--- Given task ---
Rewrite the lines of the material starting at the line containing "73 road label" and ending at the line containing "Action: pos(1626,35)", changing "arrowhead" to "tip" and keeping everything else the same. Leave out the pictures.

--- Records ---
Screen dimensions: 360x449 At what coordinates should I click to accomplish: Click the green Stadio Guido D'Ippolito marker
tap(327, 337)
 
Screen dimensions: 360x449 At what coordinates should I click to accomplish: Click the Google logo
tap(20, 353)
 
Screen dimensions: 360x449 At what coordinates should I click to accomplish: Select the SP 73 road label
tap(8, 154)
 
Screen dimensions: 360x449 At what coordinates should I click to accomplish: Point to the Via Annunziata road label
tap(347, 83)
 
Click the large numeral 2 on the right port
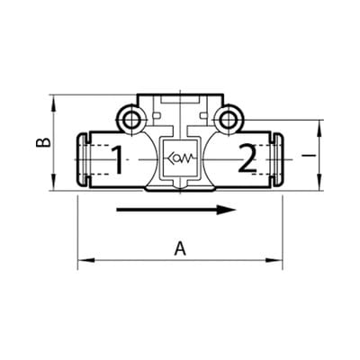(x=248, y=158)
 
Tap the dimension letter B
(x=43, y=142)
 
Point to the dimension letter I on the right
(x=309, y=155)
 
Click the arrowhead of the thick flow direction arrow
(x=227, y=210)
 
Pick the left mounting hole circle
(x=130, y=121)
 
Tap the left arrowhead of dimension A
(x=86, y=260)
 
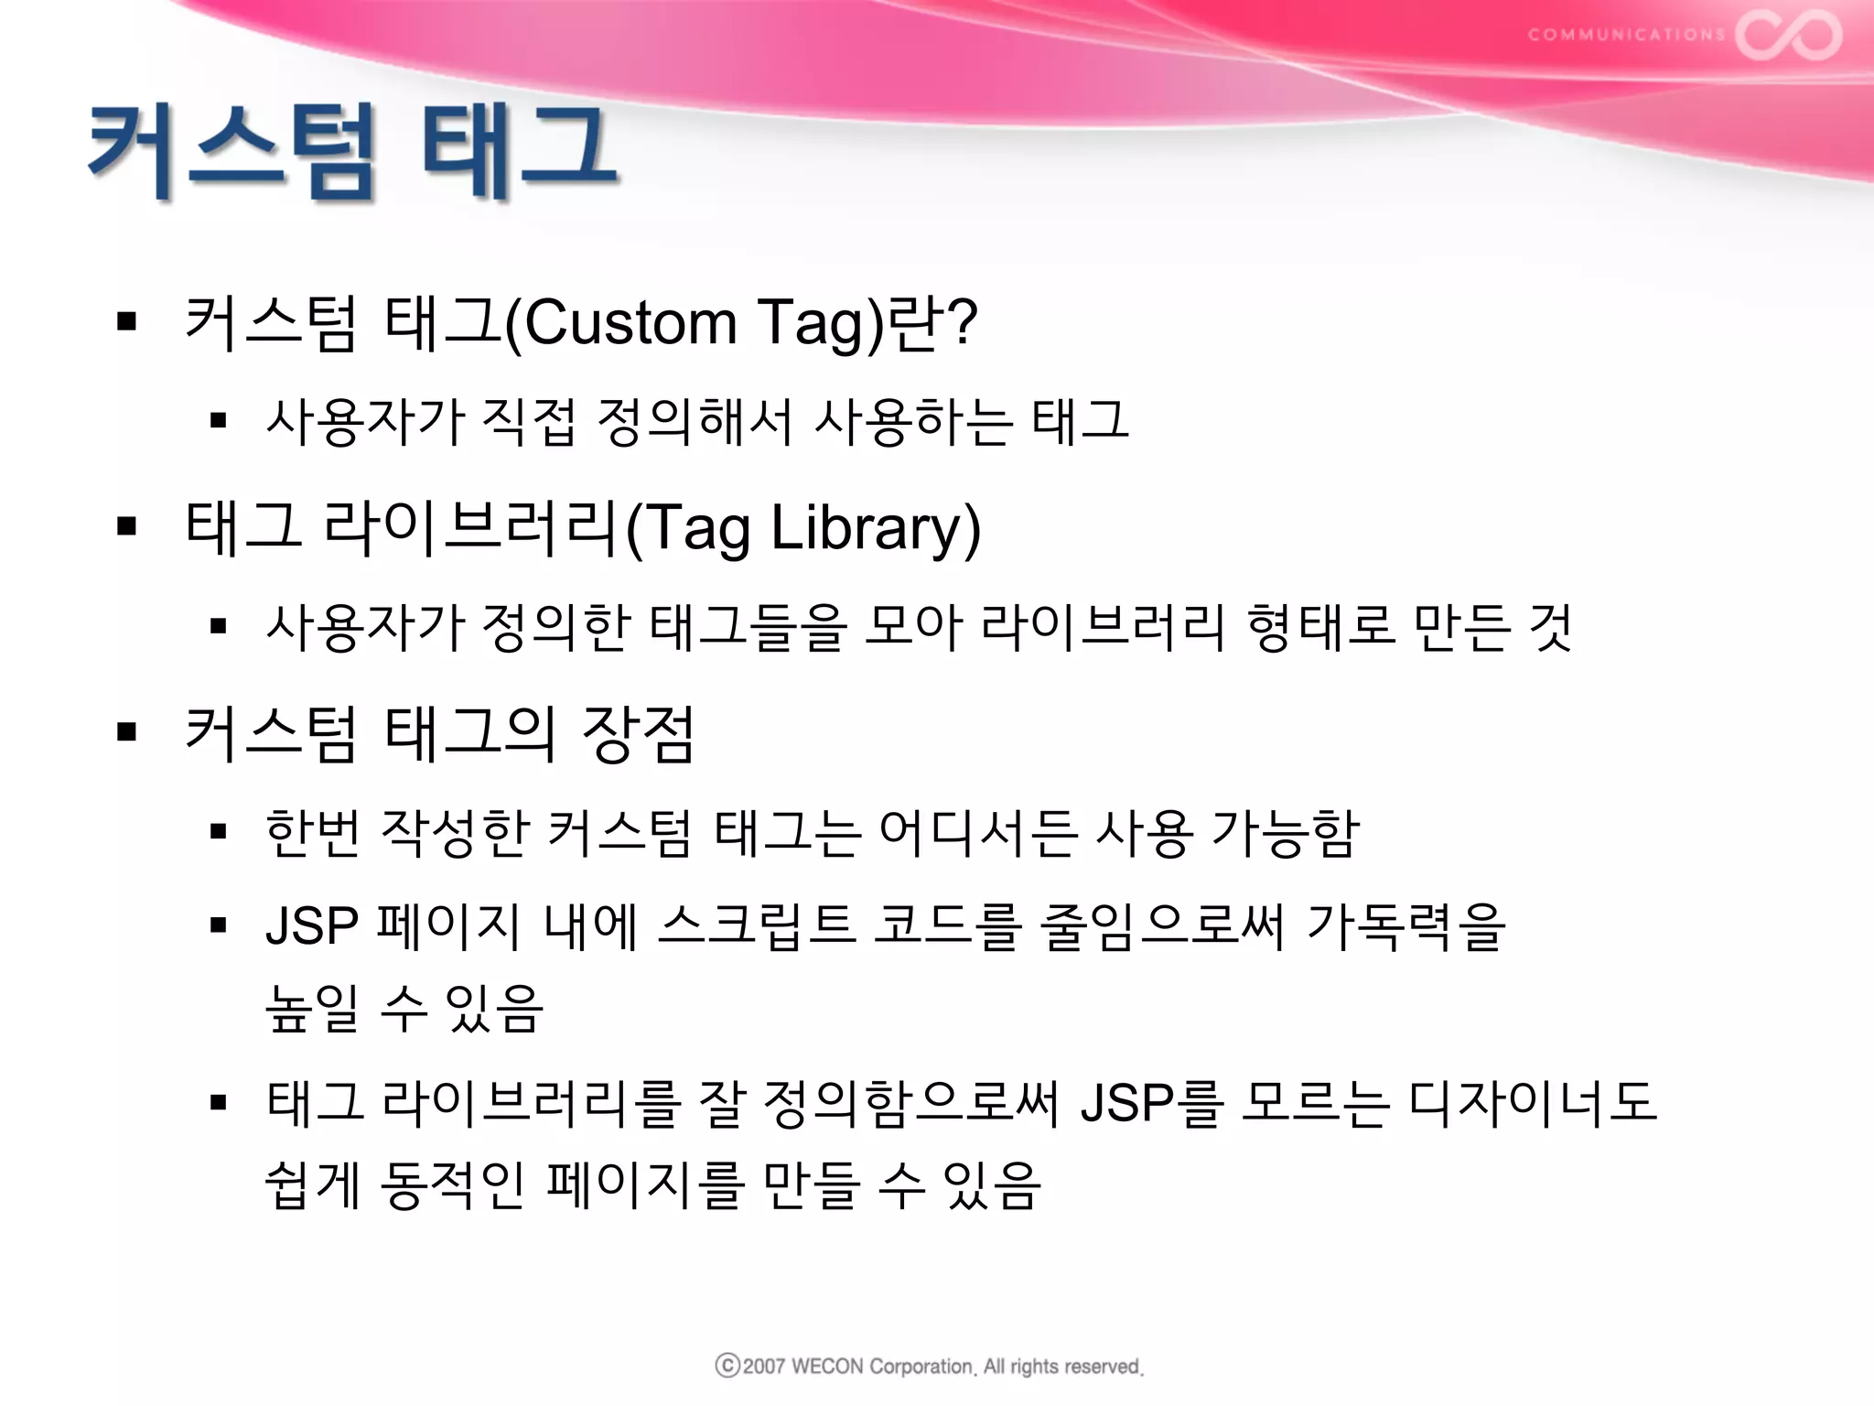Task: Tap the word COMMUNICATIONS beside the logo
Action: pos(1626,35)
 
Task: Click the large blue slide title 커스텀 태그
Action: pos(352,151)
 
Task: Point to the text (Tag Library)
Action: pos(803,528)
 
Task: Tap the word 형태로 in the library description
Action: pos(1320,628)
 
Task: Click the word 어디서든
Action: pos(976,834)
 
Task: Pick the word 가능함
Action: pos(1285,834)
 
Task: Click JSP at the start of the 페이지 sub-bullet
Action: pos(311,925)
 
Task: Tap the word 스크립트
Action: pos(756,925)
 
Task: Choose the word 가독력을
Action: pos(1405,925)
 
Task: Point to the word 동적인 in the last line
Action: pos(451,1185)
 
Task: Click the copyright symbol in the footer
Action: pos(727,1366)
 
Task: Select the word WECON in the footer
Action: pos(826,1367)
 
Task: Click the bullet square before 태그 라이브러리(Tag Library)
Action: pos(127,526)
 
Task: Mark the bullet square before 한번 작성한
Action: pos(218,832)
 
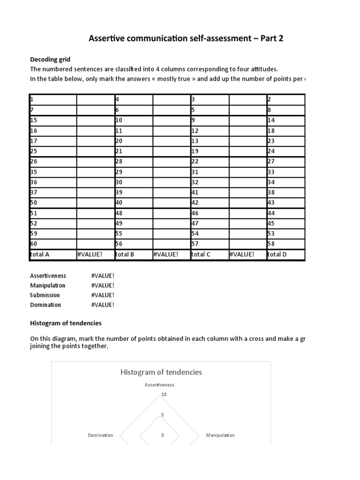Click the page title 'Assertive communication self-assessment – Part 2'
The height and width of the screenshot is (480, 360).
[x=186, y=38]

--- Exercise output ---
Screen dimensions: 360x449 At what coordinates should I click to accomplish: Select the SP 73 road label
tap(8, 154)
 
Screen dimensions: 360x449 At what coordinates should I click to accomplish: Point to the Via Annunziata road label
tap(347, 83)
 
Click the large numeral 2 on the right port
(x=248, y=158)
 
Tap the dimension letter B
(x=43, y=142)
 
Point to the dimension letter I on the right
(x=309, y=155)
 
Click the tip of the thick flow direction arrow
(x=227, y=210)
 
Pick the left mounting hole circle
(x=130, y=121)
 
Tap the left tip of dimension A
(x=86, y=260)
 
Task: Tap the word COMMUNICATIONS beside the logo
Action: pos(1626,35)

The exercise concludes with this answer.